A plateia estava quase lotada, mesmo ainda na penumbra as pessoas já haviam percebido minha presença. Logo veio de cima, do quarto ou quinto andar, um canhão de luz baixando em minha direção e para provar a máxima de que tudo que pode dar errado dá, assim que a luz banhou minha sonora silhueta, fui falar e o som não saiu. Sorri amarelo ovo, dei aquele tapinha no microfone e nada. Olhei de lado, o contra-regra desaparecera, mas não por muito tempo, logo havia um monte de gente correndo pra lá e pra cá e nada do microfone ligar. Nesse meio tempo o iluminador desligou o canhão de luz, aproveitei a deixa e fui saindo do palco de mansinho, as baianas estavam solidárias...

Dos dois lados das coxias os rapazes testavam outros microfones, o show contava com umas dez cantoras e tudo tinha parado de funcionar! No meio da confa ouvi alguém perguntar indignado: “Mas cadê o cara da mesa”? Pois é produção, no “house mix” não tinha ninguém. O “engenheiro de som” devia ter saído para fumar um cigarrinho justamente na hora do espetáculo começar e para impedir de algum futucador vir estragar seu trabalho desligara até o cabo da parede. É curioso como é comum acontecer desses desaparecimentos, não pode ser coincidência.

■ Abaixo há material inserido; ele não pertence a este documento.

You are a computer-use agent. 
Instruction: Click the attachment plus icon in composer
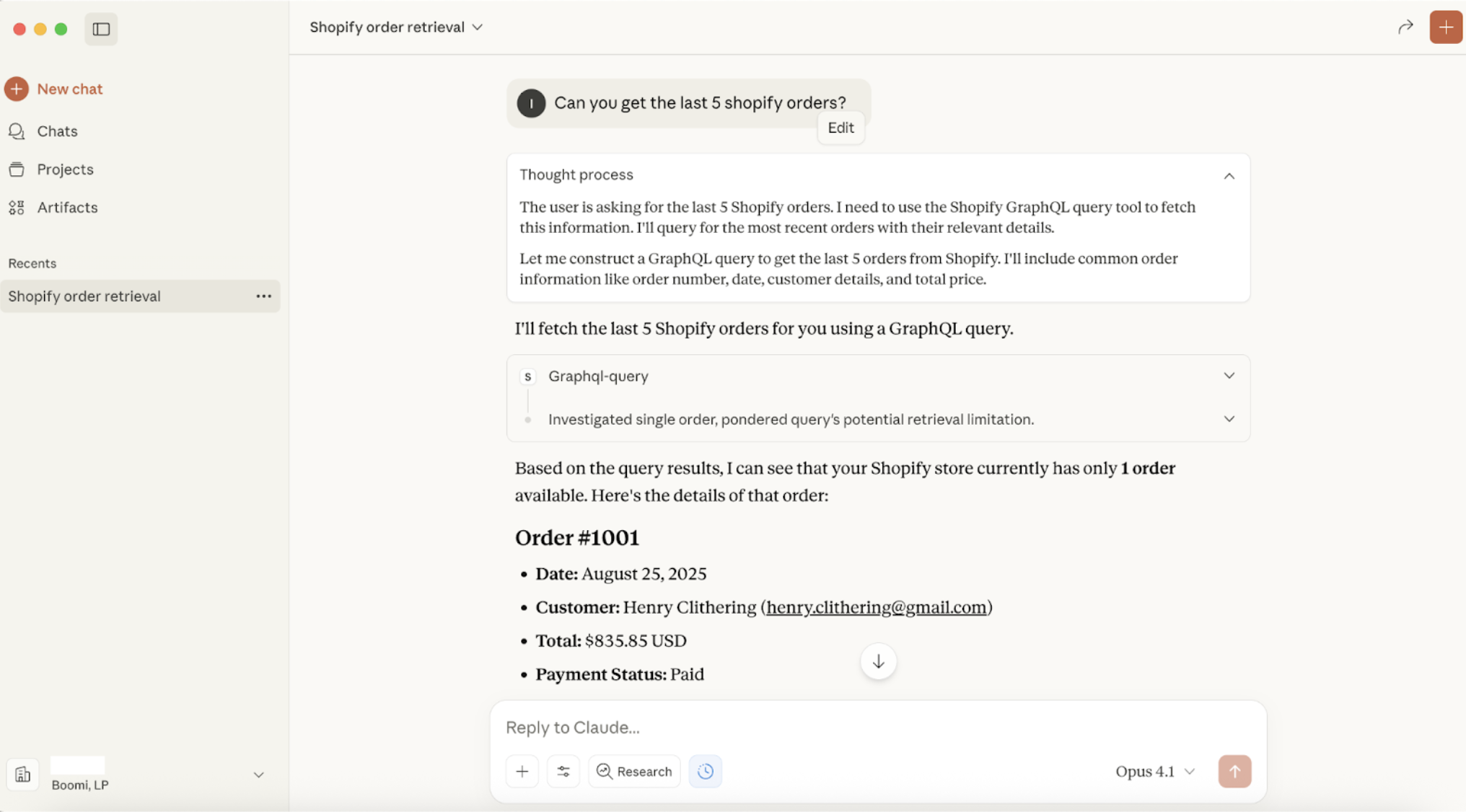pyautogui.click(x=522, y=771)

Depois do pânico e da correria ligaram-se os microfones e volto eu para o palco pensando, o cara de mesa deve ser baiano e foi nessa que me ocorreu a ideia de fazer uma pequena brincadeira...

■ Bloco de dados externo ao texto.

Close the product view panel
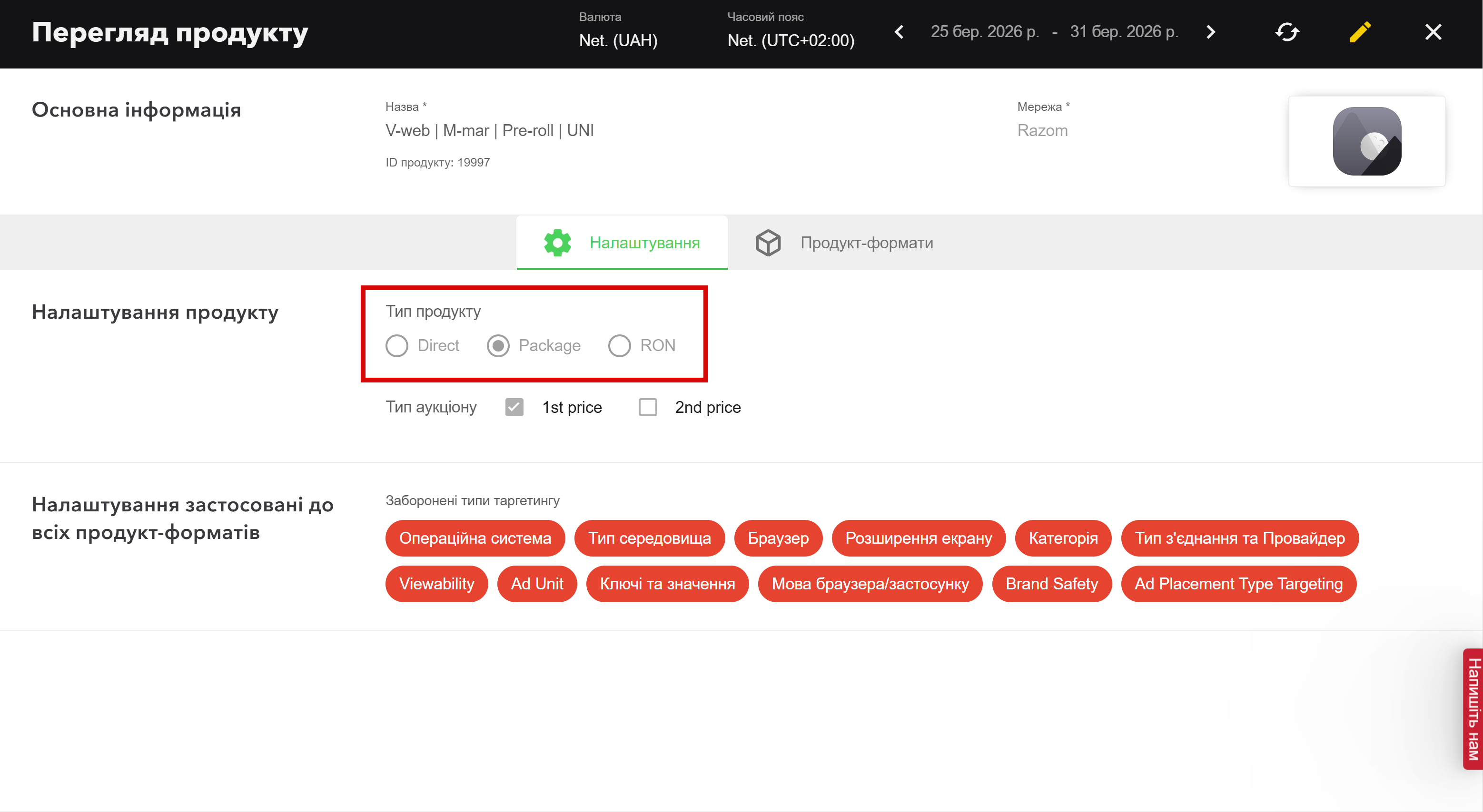1483x812 pixels. tap(1433, 32)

- Boa tarde pessoal. Vocês viram que nós tivemos alguns problemas com o som, não é? – era possível ver várias pessoas na plateia concordando com o óbvio - Pois sabem o que aconteceu? – Pausa para criar suspense - É que o pessoal da produção descobriu que os microfones estavam ligados no modo Dorival Caymmi...

Quase ninguém riu Lombardi! Apenas uma sonora gargalhada ribombou lá de trás do teatro, era daquelas que o cara ri mais forte ainda quando vê que riu sozinho. Deve ter sido meu amigo Godinho, que vi de relance quando entrei apressado, querendo ser solidário com o apresentador. A ousadia de fazer graça com o homenageado não colou, mas não chegou a ser nenhum vexame. Emendei direto no texto e logo o palco estava repleto da música do Caymmi e de alegorias baianas. Piada boa a gente não tem que explicar, sabe? Mas quem sabe com essa pequena croniketa de domingo eu não consigo ao menos iluminar um sorriso preguiçoso no canto dos lábios de vocês...

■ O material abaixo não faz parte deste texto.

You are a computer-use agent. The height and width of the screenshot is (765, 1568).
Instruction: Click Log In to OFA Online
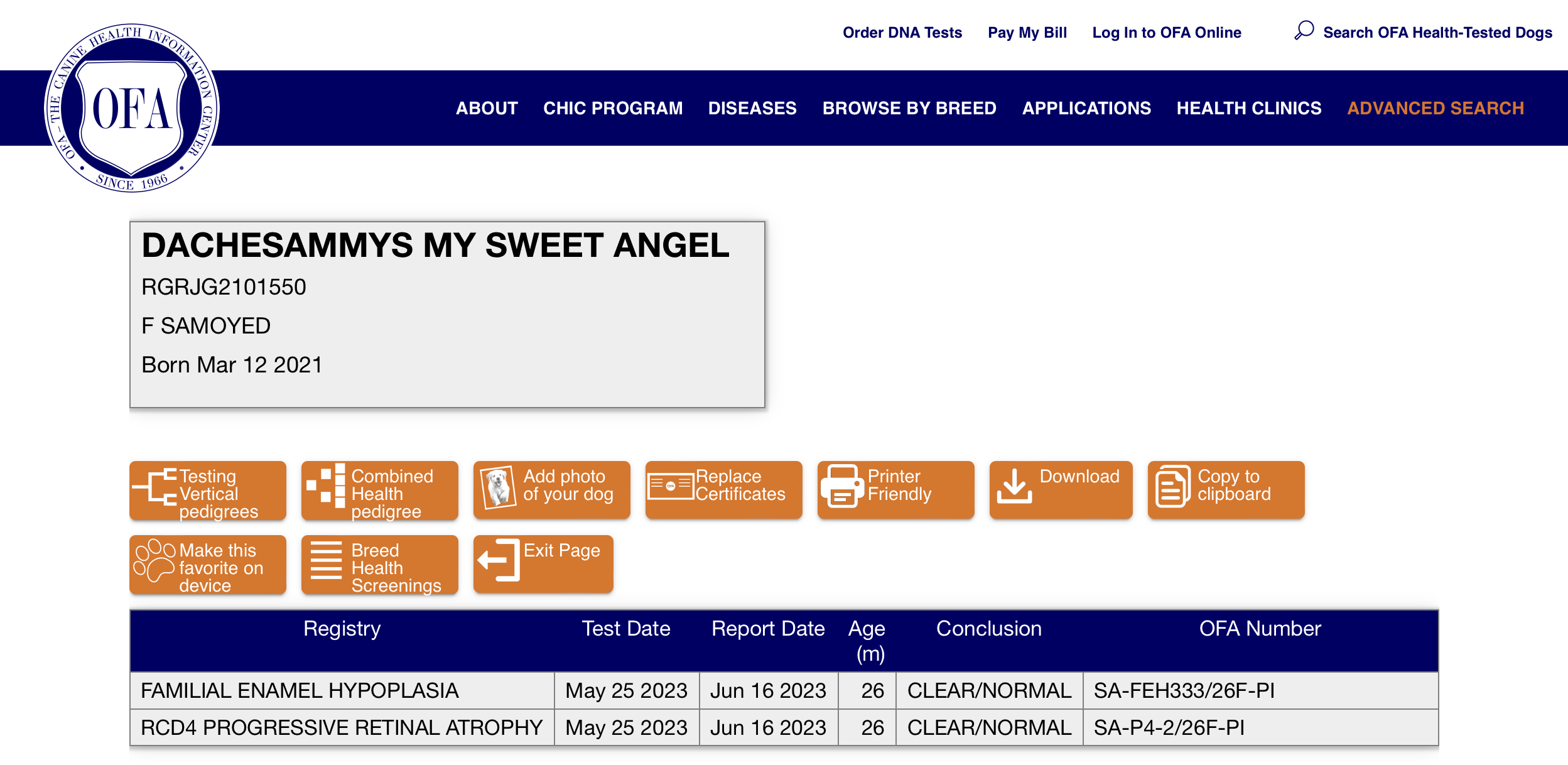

Juca Magalhães escreve todo domingo para o blog A Letra Elektrônica, é autor do Livro do Pó e da Biografia da Orquestra Sinfônica do Espírito Santo, intitulada Da Capo. Também é Mestre de Cerimônias da Prefeitura de Vitória e apresentador oficial de quatro edições do Festival de Inverno de Domingos Martins.